Collected data entries:
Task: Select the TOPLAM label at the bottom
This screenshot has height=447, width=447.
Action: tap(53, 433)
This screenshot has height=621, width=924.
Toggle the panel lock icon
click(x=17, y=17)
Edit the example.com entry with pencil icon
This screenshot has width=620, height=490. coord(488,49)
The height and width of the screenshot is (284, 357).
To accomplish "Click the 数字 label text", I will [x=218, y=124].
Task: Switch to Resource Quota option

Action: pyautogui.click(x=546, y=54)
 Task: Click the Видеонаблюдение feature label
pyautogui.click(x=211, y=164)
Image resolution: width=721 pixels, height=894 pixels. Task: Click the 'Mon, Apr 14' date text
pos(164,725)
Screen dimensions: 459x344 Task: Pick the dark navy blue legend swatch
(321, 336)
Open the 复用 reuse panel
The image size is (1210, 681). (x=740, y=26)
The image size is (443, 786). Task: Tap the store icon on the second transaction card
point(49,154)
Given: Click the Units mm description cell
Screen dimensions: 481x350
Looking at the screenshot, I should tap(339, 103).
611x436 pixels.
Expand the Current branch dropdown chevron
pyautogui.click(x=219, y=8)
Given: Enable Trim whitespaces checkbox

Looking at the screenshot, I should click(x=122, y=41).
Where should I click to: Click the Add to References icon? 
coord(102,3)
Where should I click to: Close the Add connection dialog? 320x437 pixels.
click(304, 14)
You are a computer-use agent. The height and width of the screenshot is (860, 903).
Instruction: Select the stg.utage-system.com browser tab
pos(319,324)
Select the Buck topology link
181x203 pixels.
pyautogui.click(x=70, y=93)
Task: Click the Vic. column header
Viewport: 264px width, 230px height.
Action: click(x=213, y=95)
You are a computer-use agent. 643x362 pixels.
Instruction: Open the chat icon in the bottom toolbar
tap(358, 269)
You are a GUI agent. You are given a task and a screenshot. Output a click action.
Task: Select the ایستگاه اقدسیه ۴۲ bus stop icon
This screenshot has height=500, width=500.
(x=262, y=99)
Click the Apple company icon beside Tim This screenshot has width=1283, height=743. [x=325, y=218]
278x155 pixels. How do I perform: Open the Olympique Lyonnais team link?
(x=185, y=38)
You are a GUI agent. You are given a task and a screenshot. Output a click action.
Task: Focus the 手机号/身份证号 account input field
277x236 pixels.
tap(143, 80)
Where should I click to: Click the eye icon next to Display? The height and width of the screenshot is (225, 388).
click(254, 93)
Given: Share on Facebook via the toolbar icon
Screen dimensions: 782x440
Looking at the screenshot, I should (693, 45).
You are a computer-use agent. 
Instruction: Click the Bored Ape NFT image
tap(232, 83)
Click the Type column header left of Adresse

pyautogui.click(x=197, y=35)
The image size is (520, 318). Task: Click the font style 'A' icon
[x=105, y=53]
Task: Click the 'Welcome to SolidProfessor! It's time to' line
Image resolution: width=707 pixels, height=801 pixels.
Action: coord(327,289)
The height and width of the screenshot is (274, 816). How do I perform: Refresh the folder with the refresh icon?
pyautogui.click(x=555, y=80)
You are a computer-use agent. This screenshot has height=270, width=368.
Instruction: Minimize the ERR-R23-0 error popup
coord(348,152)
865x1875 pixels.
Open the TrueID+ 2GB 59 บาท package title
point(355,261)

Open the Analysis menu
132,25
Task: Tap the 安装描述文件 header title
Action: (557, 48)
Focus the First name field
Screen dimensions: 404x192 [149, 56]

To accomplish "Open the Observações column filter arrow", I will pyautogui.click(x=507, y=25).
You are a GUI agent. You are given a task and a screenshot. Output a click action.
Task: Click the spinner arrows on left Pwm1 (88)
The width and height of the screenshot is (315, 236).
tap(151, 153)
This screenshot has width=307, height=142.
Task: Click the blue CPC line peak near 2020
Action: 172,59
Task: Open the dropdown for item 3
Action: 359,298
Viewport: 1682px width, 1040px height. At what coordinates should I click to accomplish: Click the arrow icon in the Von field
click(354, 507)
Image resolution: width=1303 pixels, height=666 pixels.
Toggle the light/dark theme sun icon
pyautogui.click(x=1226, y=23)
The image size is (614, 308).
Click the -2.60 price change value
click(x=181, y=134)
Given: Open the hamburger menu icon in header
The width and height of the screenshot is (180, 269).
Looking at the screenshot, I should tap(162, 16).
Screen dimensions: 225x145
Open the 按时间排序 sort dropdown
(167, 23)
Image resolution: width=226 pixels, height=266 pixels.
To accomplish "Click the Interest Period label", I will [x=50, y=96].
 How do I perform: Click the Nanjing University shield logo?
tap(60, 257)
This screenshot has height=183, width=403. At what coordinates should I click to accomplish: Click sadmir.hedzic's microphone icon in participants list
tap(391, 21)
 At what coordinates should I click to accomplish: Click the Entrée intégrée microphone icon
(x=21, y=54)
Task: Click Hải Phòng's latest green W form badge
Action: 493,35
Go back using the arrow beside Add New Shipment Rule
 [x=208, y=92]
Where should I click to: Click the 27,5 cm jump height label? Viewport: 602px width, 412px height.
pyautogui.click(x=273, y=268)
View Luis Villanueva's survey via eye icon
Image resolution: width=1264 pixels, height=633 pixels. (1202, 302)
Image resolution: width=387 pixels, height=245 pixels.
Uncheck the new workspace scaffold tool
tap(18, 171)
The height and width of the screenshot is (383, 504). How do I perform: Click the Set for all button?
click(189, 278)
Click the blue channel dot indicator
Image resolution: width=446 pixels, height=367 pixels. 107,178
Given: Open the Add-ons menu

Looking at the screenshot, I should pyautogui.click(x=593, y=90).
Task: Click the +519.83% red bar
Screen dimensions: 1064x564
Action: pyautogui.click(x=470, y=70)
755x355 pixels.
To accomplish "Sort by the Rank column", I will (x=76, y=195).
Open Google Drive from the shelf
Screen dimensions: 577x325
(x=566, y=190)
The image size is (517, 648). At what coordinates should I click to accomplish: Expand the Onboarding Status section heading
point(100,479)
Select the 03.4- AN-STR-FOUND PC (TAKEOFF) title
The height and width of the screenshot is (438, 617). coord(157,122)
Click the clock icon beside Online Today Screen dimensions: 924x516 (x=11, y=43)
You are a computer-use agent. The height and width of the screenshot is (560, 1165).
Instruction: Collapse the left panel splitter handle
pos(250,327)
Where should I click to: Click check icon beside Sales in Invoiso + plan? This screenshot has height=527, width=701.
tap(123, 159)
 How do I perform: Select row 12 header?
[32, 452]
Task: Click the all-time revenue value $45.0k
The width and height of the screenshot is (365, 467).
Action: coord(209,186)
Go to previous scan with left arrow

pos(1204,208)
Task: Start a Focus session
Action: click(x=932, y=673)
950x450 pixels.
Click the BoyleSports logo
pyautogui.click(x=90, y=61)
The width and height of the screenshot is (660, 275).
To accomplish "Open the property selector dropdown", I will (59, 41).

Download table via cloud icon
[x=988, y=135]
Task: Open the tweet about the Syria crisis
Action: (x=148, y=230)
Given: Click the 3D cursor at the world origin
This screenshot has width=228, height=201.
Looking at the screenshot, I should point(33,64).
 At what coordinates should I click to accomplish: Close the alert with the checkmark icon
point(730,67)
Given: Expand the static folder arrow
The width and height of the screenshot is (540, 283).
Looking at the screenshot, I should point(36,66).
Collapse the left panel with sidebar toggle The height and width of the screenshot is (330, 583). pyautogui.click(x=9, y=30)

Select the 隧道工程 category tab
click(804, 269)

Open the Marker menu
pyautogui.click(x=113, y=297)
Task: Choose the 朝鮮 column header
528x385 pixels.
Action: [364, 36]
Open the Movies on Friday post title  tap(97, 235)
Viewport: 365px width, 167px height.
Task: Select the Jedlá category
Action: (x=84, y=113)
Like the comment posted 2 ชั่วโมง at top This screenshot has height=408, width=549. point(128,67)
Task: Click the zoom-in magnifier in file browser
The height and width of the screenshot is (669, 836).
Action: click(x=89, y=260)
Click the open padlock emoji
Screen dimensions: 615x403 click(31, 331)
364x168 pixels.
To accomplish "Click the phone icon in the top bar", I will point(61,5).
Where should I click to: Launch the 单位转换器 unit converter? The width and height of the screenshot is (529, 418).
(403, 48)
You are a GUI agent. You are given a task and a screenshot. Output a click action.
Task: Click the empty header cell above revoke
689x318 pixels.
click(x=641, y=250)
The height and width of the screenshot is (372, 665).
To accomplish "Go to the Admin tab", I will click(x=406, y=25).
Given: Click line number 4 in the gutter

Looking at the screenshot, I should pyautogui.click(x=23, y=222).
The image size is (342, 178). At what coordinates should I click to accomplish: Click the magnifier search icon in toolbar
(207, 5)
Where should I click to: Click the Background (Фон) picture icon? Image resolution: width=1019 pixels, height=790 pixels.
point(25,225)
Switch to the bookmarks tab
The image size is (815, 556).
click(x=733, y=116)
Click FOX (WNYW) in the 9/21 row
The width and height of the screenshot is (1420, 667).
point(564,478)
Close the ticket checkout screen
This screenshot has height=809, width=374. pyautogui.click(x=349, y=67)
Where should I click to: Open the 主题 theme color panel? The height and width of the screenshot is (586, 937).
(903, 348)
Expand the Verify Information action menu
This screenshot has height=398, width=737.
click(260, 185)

_WORK REQUIRED_. Write out every line in the data that holds the string "time".

_ANSWER BOX_.
Task: Click the 'Welcome to SolidProfessor! It's time to' line
Task: Click the all-time revenue value $45.0k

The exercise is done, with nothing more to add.